▶ Exercise instructions
(1) In the self-hosting thread, how many CPU cores and how much RAM does the Lemmy virtual machine on the Lenovo m910q tiny get?
(2) Write the next few comments of the self-hosting thread, starting after its final line.

▶ Extract provided
--------------------------------------------------

Hell yeah, you just sent the first notification to my instance :)
That's actually so cool and the more I think about it the more it's making me really want to host my own Lemmy instance. Can I ask what sort of hardware resources you're running it on?
Sure! It's a Lenovo m910q tiny. Mine has an i7-6700 and 32GB RAM but Lemmy runs in a VM with 4 cores and 8 GB RAM which should be plenty, it's not even using half that RAM. Disk Space seems to be the limiting factor after a while since it keeps copies of all remote threads and comments but that can be cleaned up too.
Found some threads online on resource usage beforehand like this: https://lemmy.ml/post/440678
I upgraded immich without breaking everything. That's always reason to celebrate.
How exactly does stuff get broken? Never rly had a problem bumping up the version in docker. The only issue has been the playstore version taking longer to push updates sometimes for the mobile apps.
I feel you 😂
I finally moved from reddit to Lemmy. maybe a 3-4 hour set up time to get it all working lol.
Cool! Which installation method did you use?
I did manual docker. I host some other things as well, so running it through nginx proxy manager that I already had set up.
Finally moved all my lxc onto a lower-power Xeon D host, consumes 1/3 the electricity of my previous Dell R430, same essential performance.
I plan on setting up the *arr suite and getting rid of Netflix, Crunchyroll, Amazon Prime and Disney+
You can use https://schedule.lemmings.world/ to automate the posts. Or, given the community we're in, you can selfhost it!
This week I've been doing some work on my GOG Downloader to finally back up all my GOG stuff when I buy new disks, that's pretty much it for my selfhost/homeserver stuff this week.
I didn't know that, cool! Though I should probably talk to the mods before setting up such a thing.
I'm the one who files the most bug reports on github under a different name. Our instance runs on Lemmy Schedule, so thanks!
Finally got my lemmy instance fully updated.

--------------------------------------------------

▶ Provided material

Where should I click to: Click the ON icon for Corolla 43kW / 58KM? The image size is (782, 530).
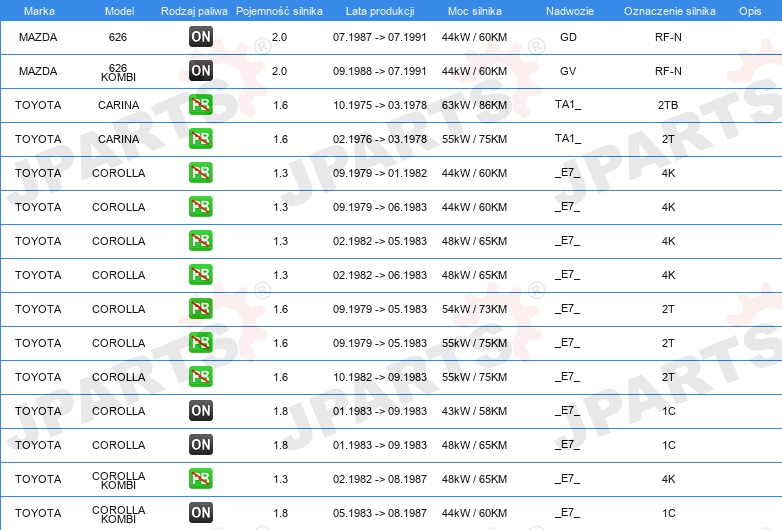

--------------------------------------------------

▶ Answers below
(1) 4 cores and 8 GB of RAM.

(2)
Been improving my backup scripts in advance of adding backup to a server.
Updated servers and other services.
Had a hard drive fail my main zfs array. First time I have experienced a disk failure so it was a bit worrying. Thankfully I had added an additional drive to expand the array so I was able to quickly rebuild to that drive. Currently shopping for a replacement. From now on I think I will keep a cold spare just in case this happens again. I just wish hard drives would stop increasing in price.
You save some money by buying recertified drives from Serverpartdeals.
I've had two failed harddrives in the last month. Not sure if bad batch or what. Thankfully the order these were on only were the two drives so may not see more. They are under warranty but it's still a pain!
Otherwise I'm enjoying Mealie lately for my recipes. Kinda nice having them all in one place but accessible by anyone in the house.
Just swapped VPS hosts from ssdnodes to MassiveGRID. Got a pretty sweet deal, so I'm pretty excited.
Got my services transferred over this week and it's been fun as hell. It's interesting because I was discussing Portainer with my buddy and he has Portainer on his local PC to connect to his remote instances and with hindsight it sounds obvious of course, but it's such a nice little setup. Just finished setting up my Jellyfin reverse proxy so I'm gonna watch a movie and chill.
I used Portainer for a while and still like it for checking out networking stuff, but try out Dockge! It's more open sourcey and basic, but makes updating easier.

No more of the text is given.